- Spanish 10-year government securities also head lower
- Germany allotted 810 million euros of 30-year bonds in auction
Italy’s government bonds led declines among the euro area’s higher-yielding sovereign securities amid speculation the Federal Reserve will raise interest rates more aggressively than investors have been predicting, damping demand for fixed-income assets.
Spanish bonds also fell after Chicago Fed President Charles Evans on Tuesday pushed back against traders pricing just a single rate increase by year-end or later. Germany’s bonds were little changed after the nation’s debt agency sold 30-year securities at an auction Wednesday that failed to draw enough bids to meet its target. The German government said it plans to keep its target for bond and bill sales unchanged in the second quarter.
Bonds declined “on a number of speeches from officials from the U.S.,” said Gianluca Ziglio, a strategist at Sunrise Brokers LLP in London. It “changes feeling to that Fed may be on the path to hiking rates anyway. The market seems to be caught in the middle,” he said.
Italian 10-year bond yields climbed four basis points, or 0.04 percentage point, to 1.30 percent at 4:25 p.m. London time, the biggest increase since March 15. The 2 percent security due in December 2025 fell 0.395, or 3.95 euros per 1,000-euro ($1,117) face amount, to 106.43.
Evans’s comments came one day after San Francisco Fed President John Williams and Atlanta Fed President Dennis Lockhart said rates could rise as soon as the central bank’s April 26-27 meeting. Policy makers last week left the benchmark unchanged and pared the median projection for 2016 increases to two from four. Evans said so-called dot-plot projections for two rate hikes this year were for him “a pretty good setting.”
St. Louis Fed President James Bullard said in a Bloomberg interview in New York Wednesday that policy makers should consider raising interest rates next month amid a broadly unchanged economic outlook and prospects of inflation and unemployment exceeding targets.
Traders see the chances of an April move at 8 percent, according to futures data compiled by Bloomberg. The odds of a single 25-basis-point move by December are about 74 percent, climbing from 54 percent at the end of last month. The calculation assumes the effective fed funds rate will average 0.625 percent after the Fed’s next increase.
Germany’s benchmark 10-year bund yield fell one basis point to 0.20 percent. The nation’s 30-year bund yielded 0.90 percent.
Germany’s debt agency allotted 810 million euros of bonds due in August 2046, versus its sales target of 1 billion euros. The securities were priced to yield 0.94 percent, compared with 0.77 percent at a previous 30-year auction in February.

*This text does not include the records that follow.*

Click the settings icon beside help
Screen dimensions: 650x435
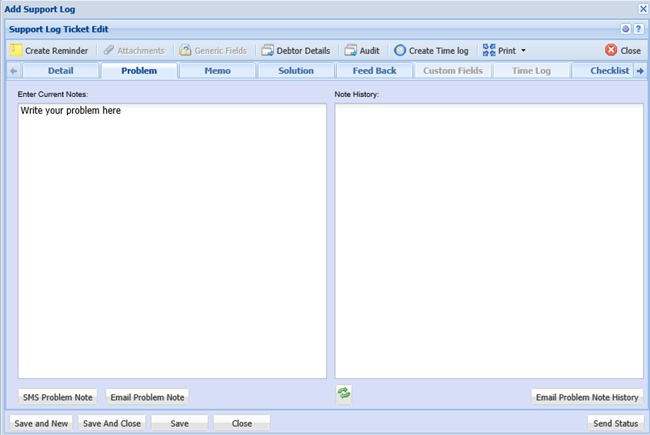tap(626, 29)
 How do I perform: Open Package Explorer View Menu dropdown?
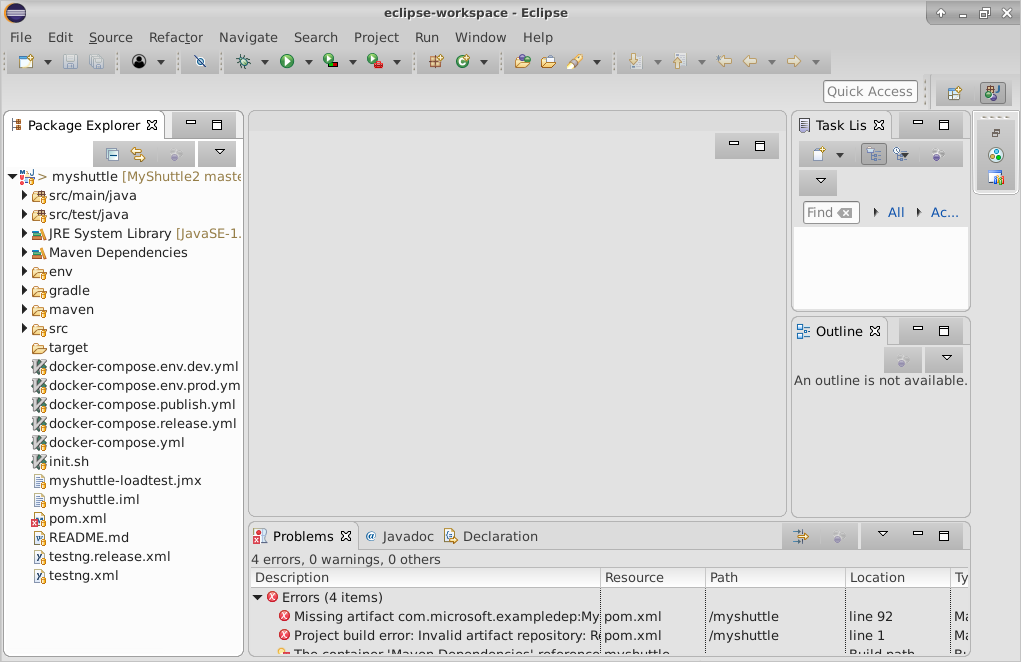pos(217,154)
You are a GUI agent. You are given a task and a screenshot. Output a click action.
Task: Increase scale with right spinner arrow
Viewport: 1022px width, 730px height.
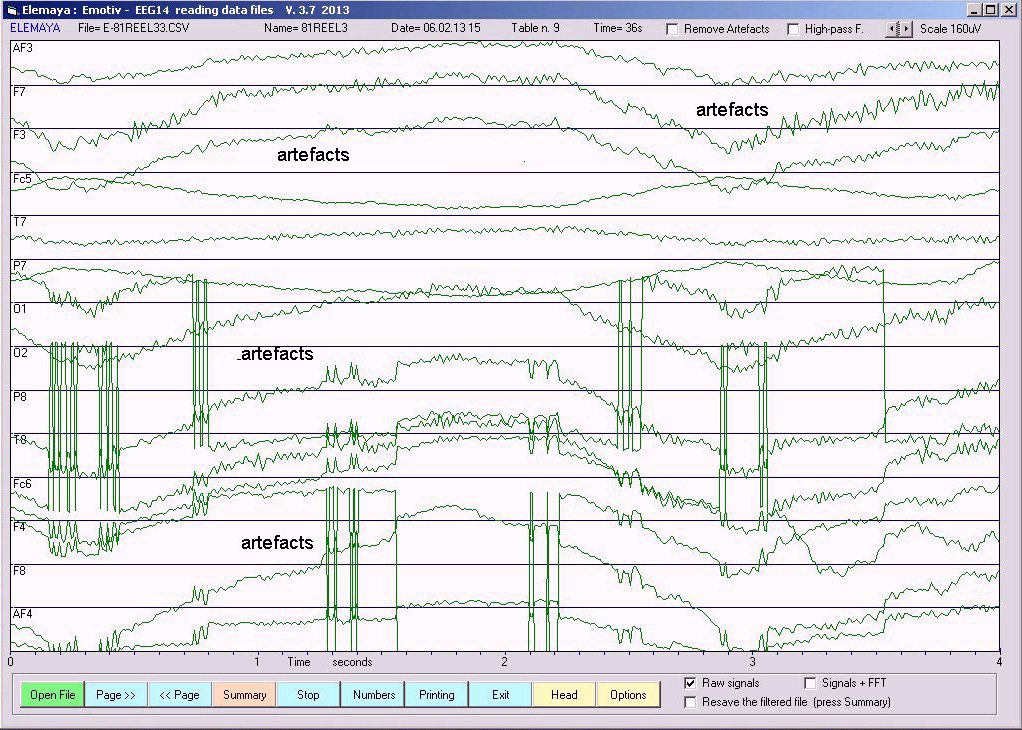906,29
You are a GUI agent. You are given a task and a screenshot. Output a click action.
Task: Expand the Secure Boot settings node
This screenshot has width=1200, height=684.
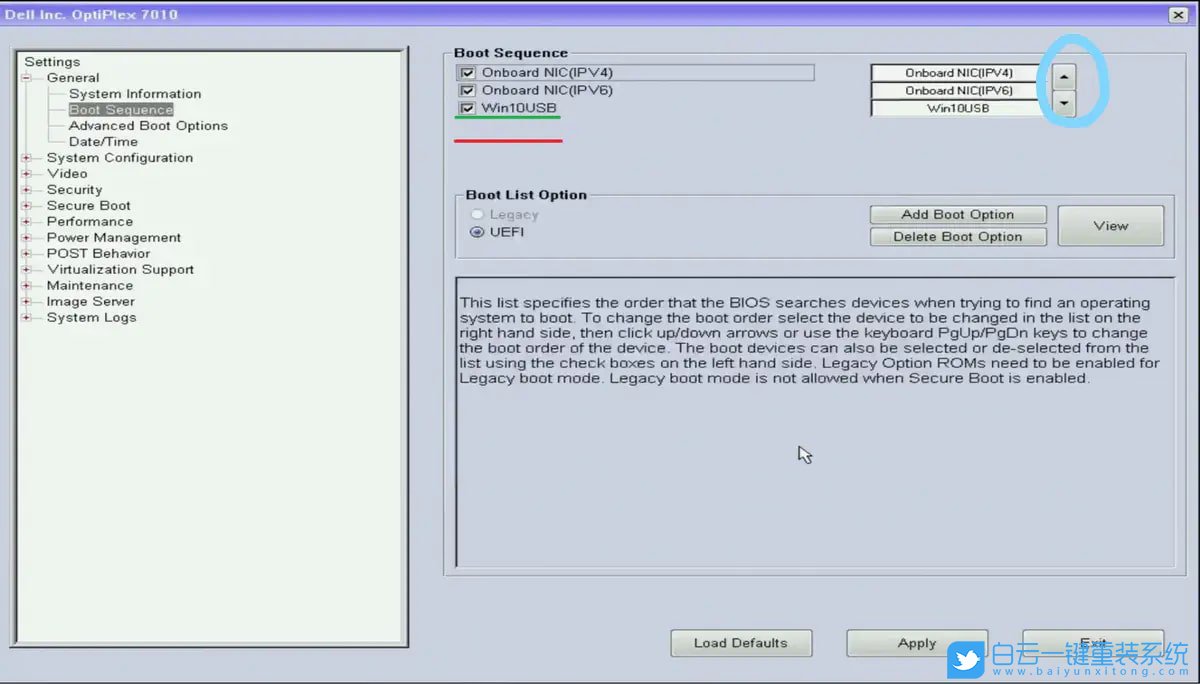pos(27,206)
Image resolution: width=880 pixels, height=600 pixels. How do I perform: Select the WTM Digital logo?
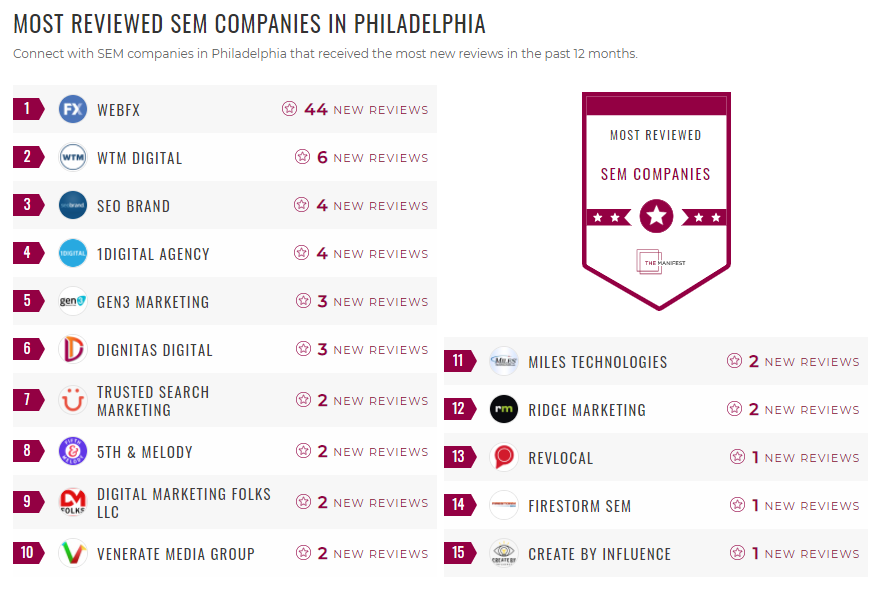71,157
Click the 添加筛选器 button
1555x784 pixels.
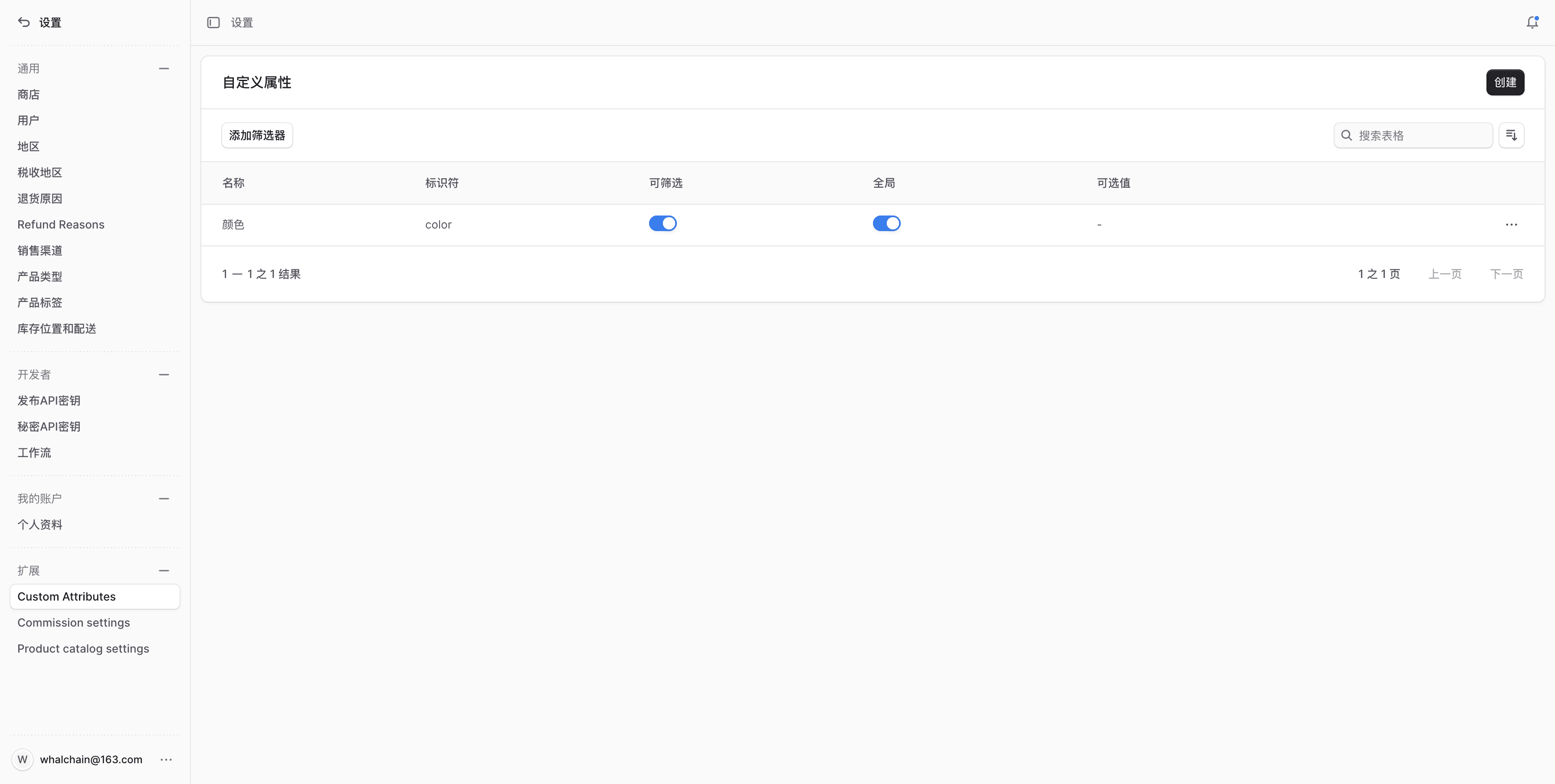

The German government will sell 37 billion euros in bonds and 13.5 billion euros in bills between April and June, in line with the year-ahead outlook published in December, even while spending more on newly-arrived refugees, defense and national infrastructure, the Federal Finance Agency said in a statement.
Portugal allotted 1 billion euros of securities due in 2021 and 2030. The nation’s 10-year bond yield was little changed at 2.92 percent, while that on similar-maturity Spanish debt increased two basis points to 1.53 percent.
Europe’s bond markets will be closed March 25-28 for the Easter holiday.